━━ AVAILABLE DATA ━━

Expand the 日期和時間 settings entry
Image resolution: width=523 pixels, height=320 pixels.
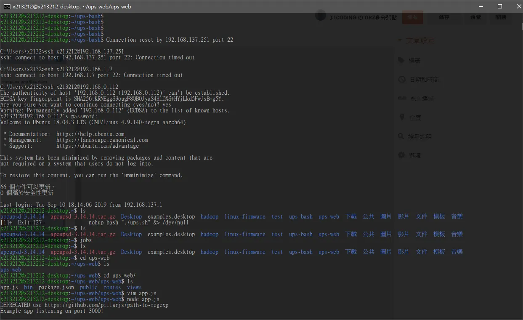pos(424,79)
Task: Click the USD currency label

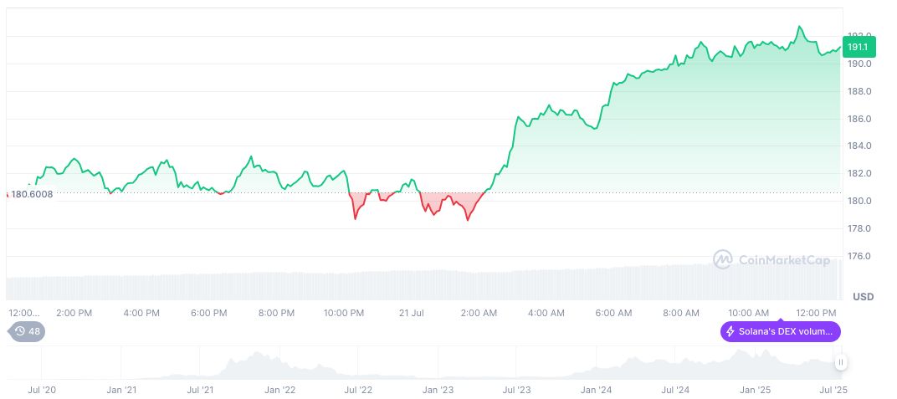Action: [863, 297]
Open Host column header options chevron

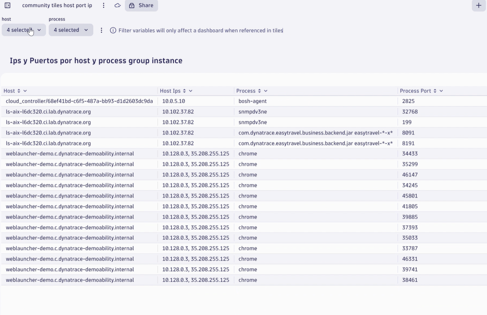coord(25,91)
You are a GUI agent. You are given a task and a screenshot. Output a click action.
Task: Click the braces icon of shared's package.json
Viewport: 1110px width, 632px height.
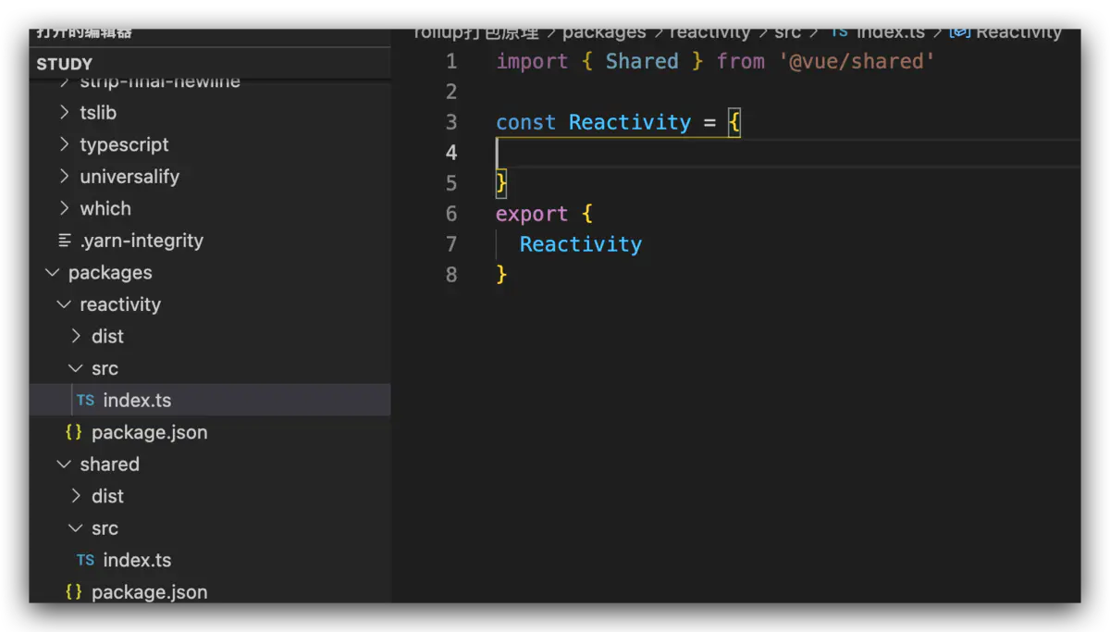pyautogui.click(x=74, y=592)
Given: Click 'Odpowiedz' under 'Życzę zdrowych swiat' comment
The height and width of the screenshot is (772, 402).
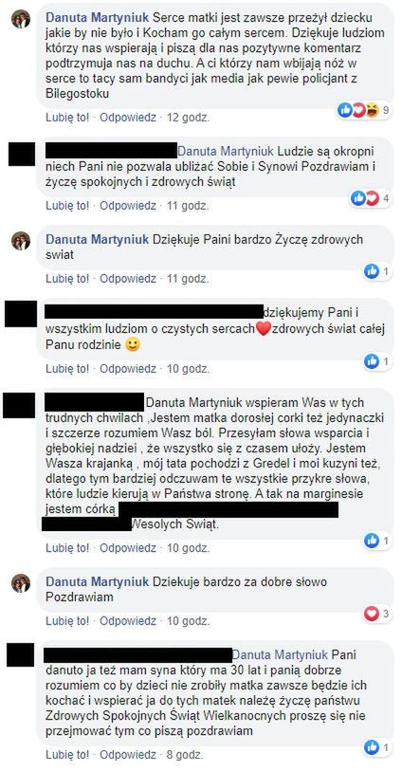Looking at the screenshot, I should (128, 279).
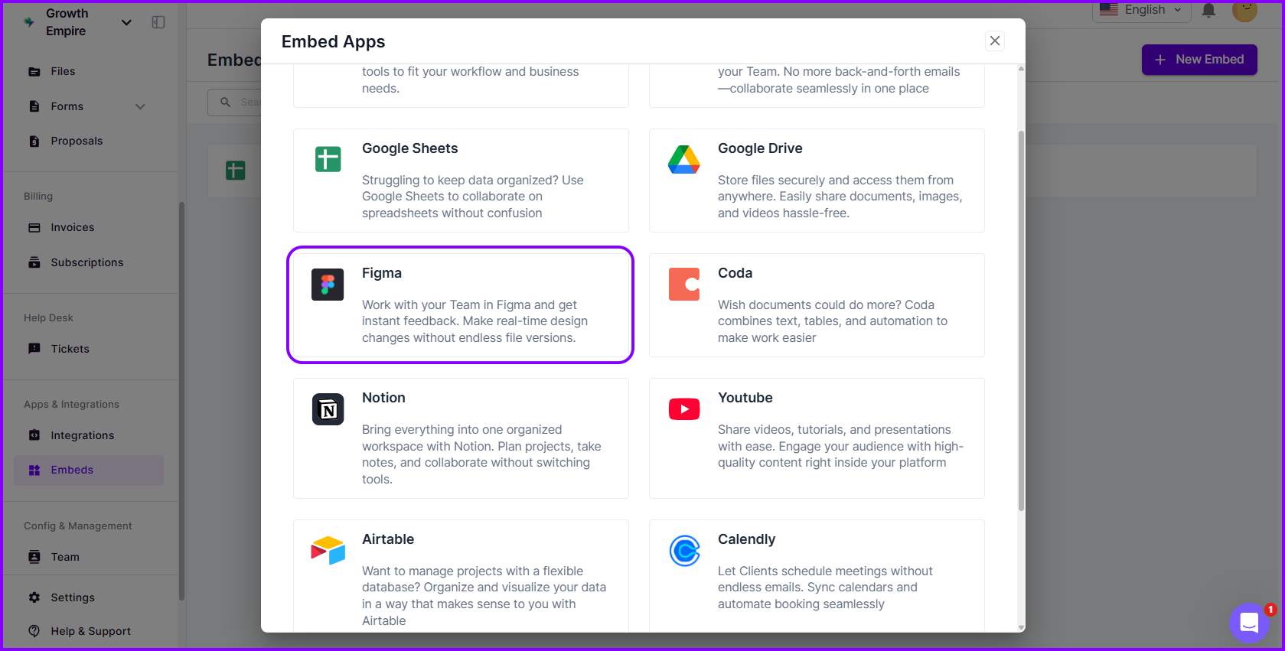Click the Embed Apps list scrollbar
Screen dimensions: 1285x651
1021,321
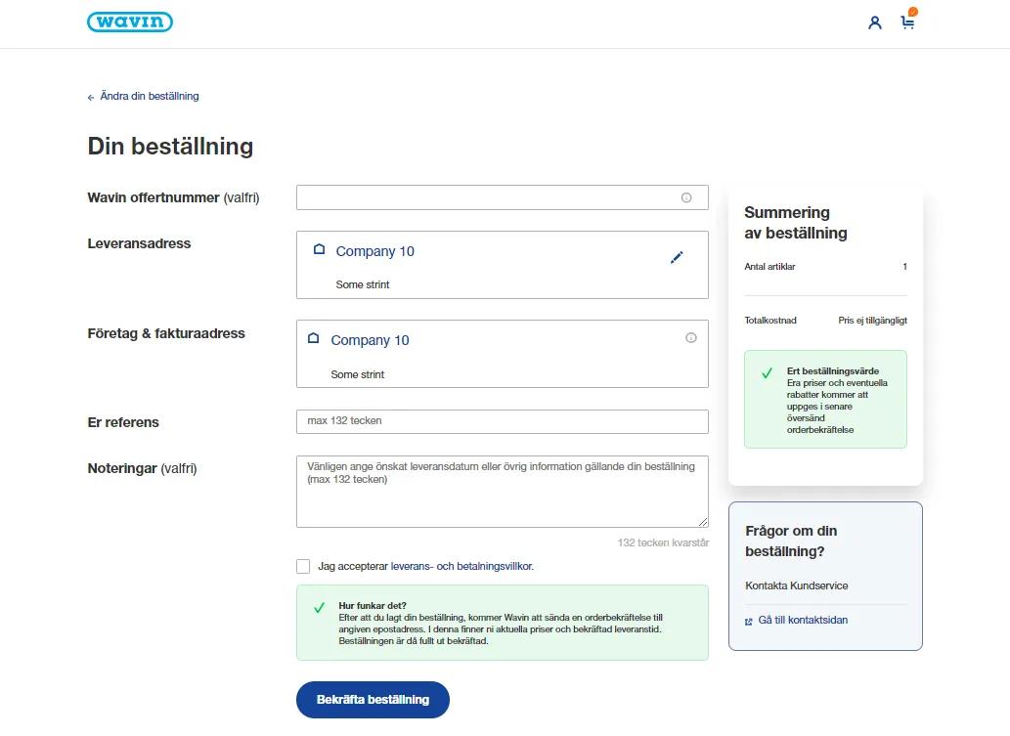Image resolution: width=1010 pixels, height=736 pixels.
Task: Click house icon beside Leveransadress Company 10
Action: 319,249
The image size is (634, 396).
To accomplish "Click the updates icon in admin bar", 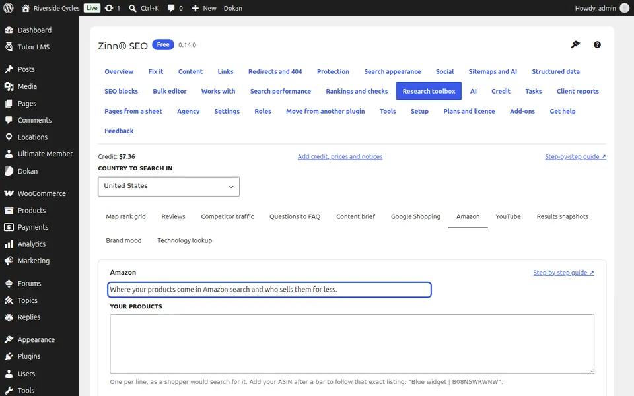I will click(x=109, y=8).
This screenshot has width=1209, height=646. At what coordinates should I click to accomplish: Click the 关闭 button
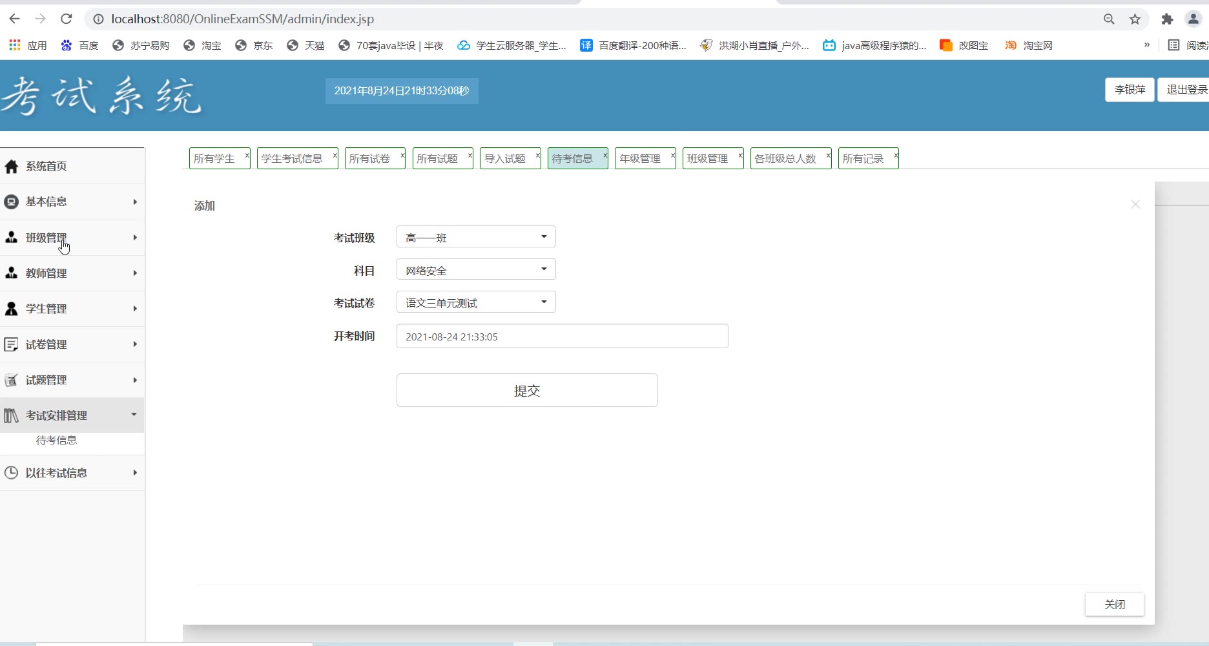coord(1114,605)
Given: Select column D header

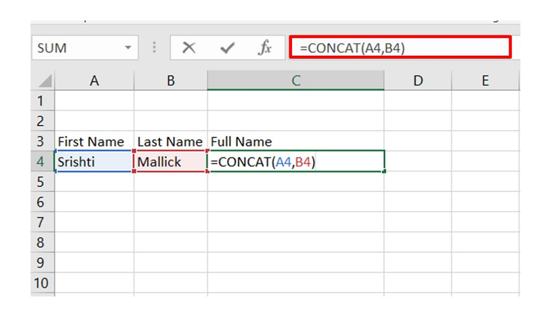Looking at the screenshot, I should coord(418,81).
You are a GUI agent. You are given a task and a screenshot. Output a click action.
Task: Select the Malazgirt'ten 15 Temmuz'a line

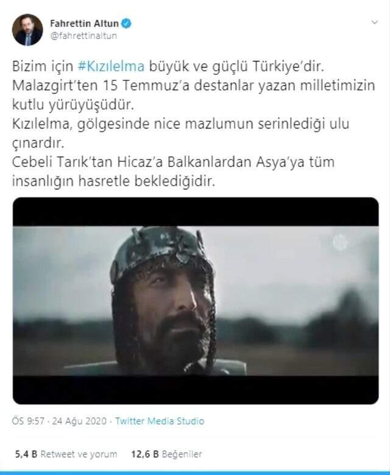coord(194,86)
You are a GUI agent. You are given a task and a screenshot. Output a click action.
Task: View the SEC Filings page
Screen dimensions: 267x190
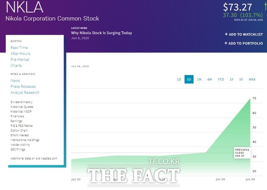coord(18,149)
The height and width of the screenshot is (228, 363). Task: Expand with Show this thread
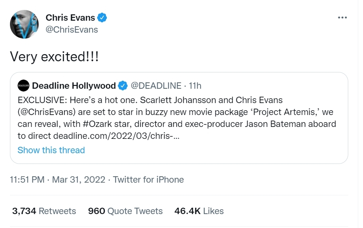pos(51,150)
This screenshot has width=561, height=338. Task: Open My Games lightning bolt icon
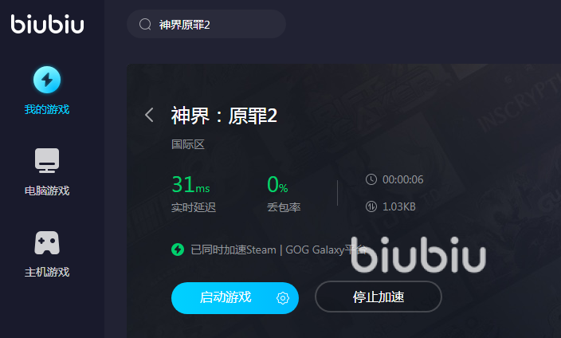[47, 80]

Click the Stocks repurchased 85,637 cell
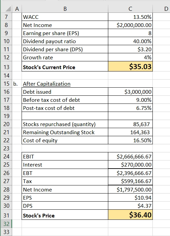click(130, 124)
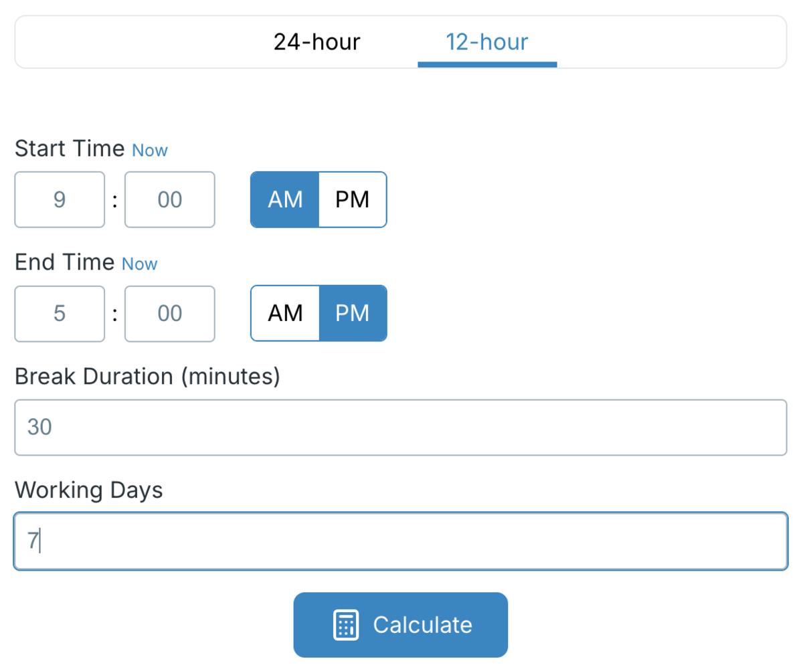Click the Break Duration (minutes) label text
Image resolution: width=803 pixels, height=669 pixels.
[147, 377]
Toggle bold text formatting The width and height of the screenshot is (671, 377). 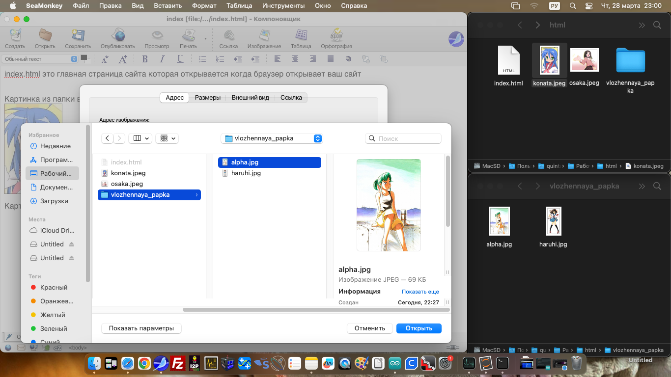[144, 59]
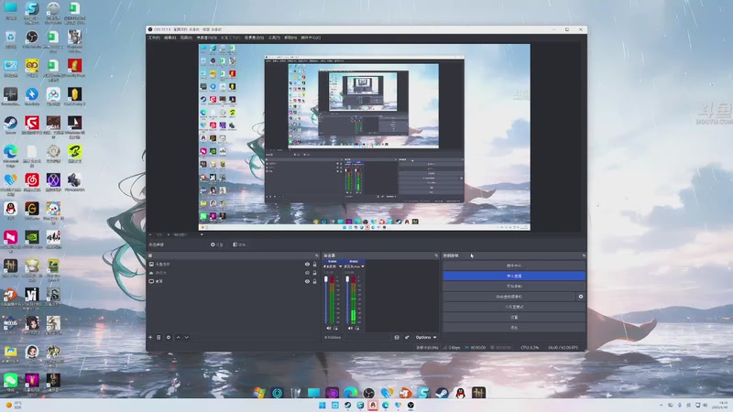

━━━

- **WHAT IS EXPECTED**: Transcribe the entries above exactly, from their first line through the line with "Task: Click the braces", and omit all pictures.

- **COMPLETED TASK**:
Expand the 日期和時間 settings entry
Image resolution: width=523 pixels, height=320 pixels.
pos(424,79)
Task: Click the USD currency label

Action: [863, 297]
Open Host column header options chevron

coord(25,91)
You are a GUI agent. You are given a task and a screenshot. Output a click action.
Task: Click the braces icon of shared's package.json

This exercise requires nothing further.